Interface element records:
[Begin]

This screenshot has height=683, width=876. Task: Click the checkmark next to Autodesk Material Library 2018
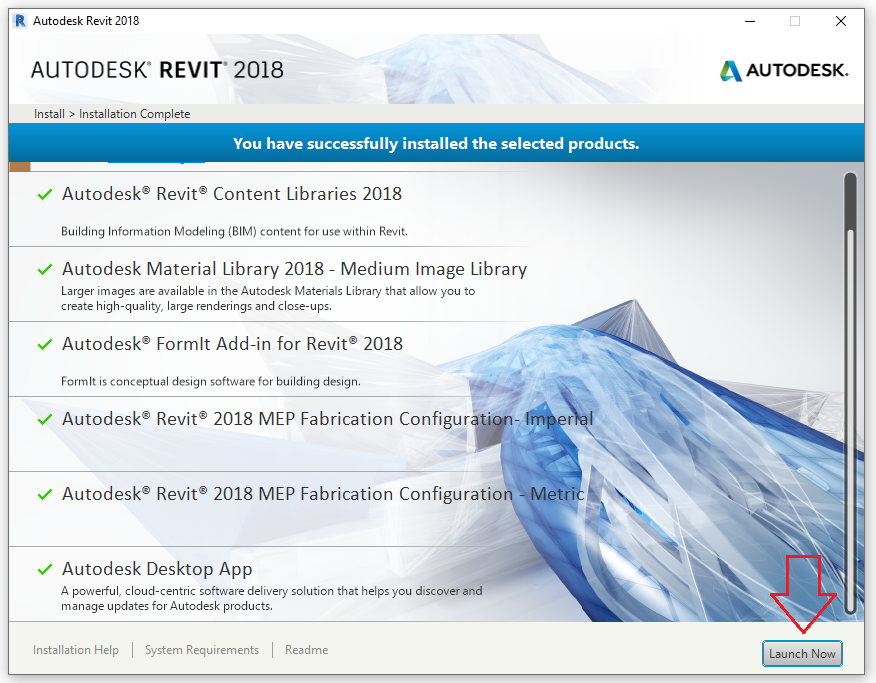[x=44, y=269]
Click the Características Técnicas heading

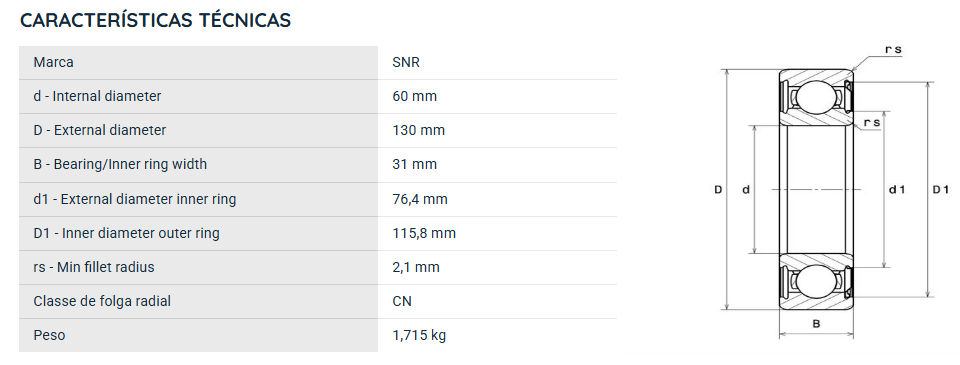156,20
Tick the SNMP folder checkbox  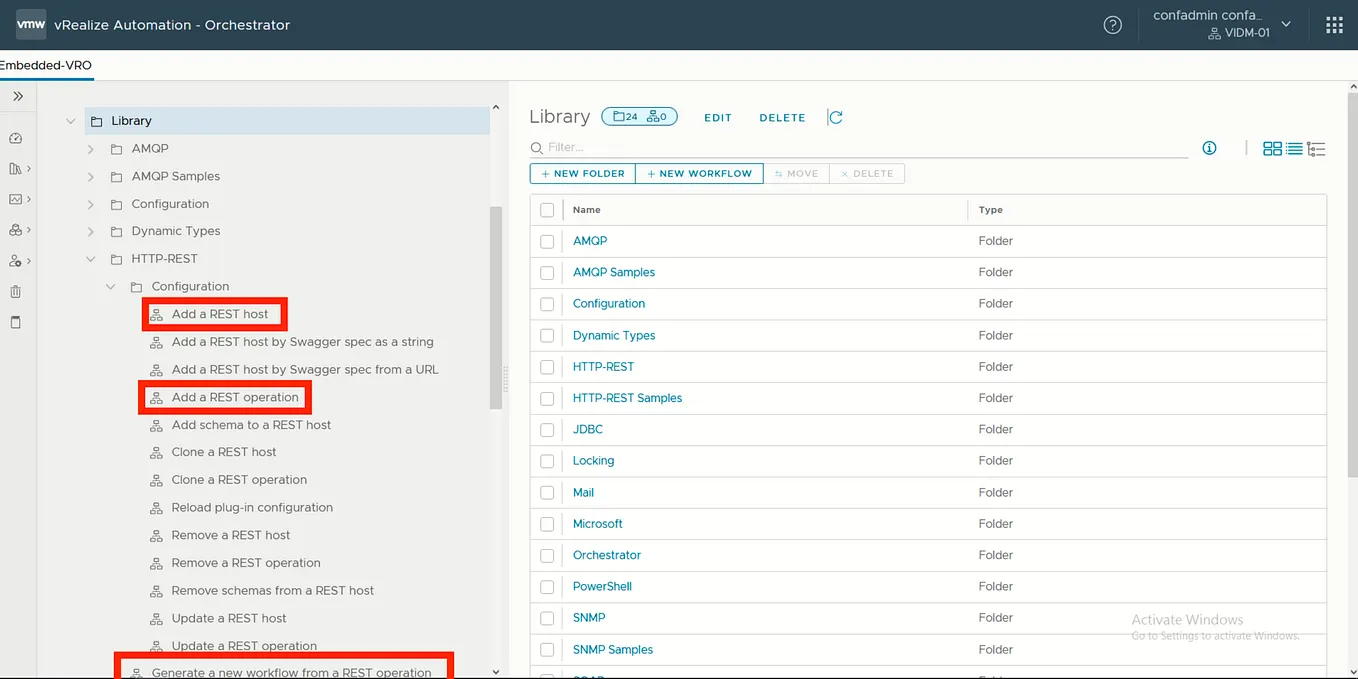(x=547, y=617)
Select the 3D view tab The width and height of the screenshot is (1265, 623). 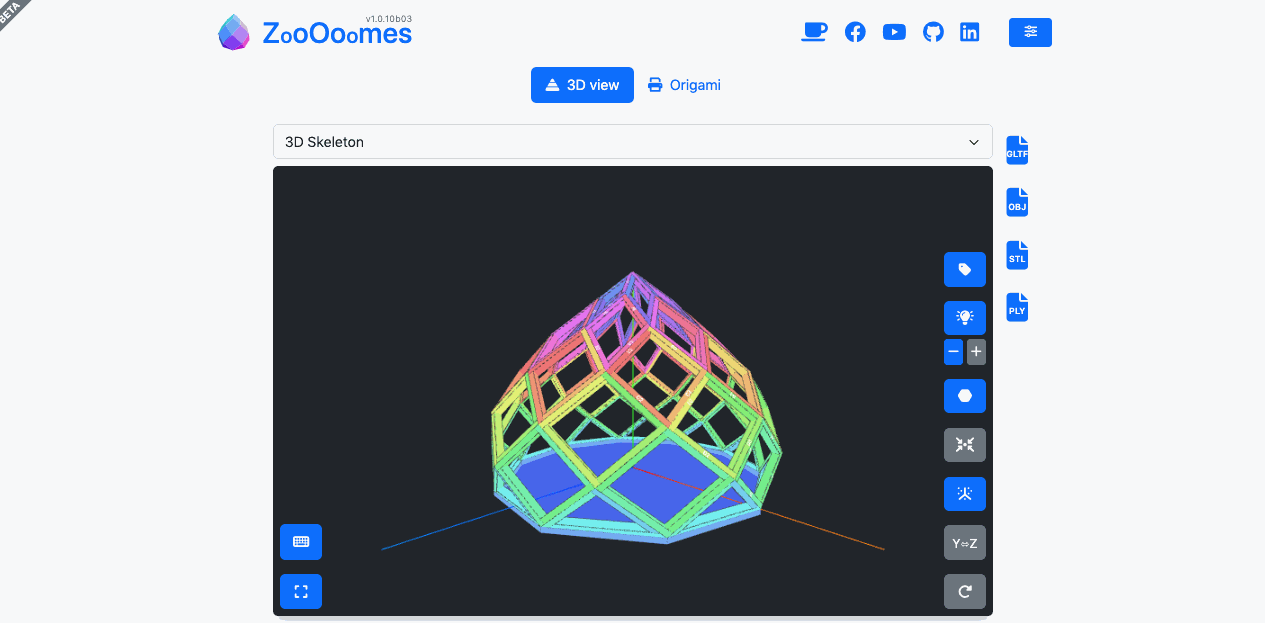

[End]

• _Do this_: Tally the lines of the records that contain the word "Click", with case counting, and give only the number.

• _Output below_: 2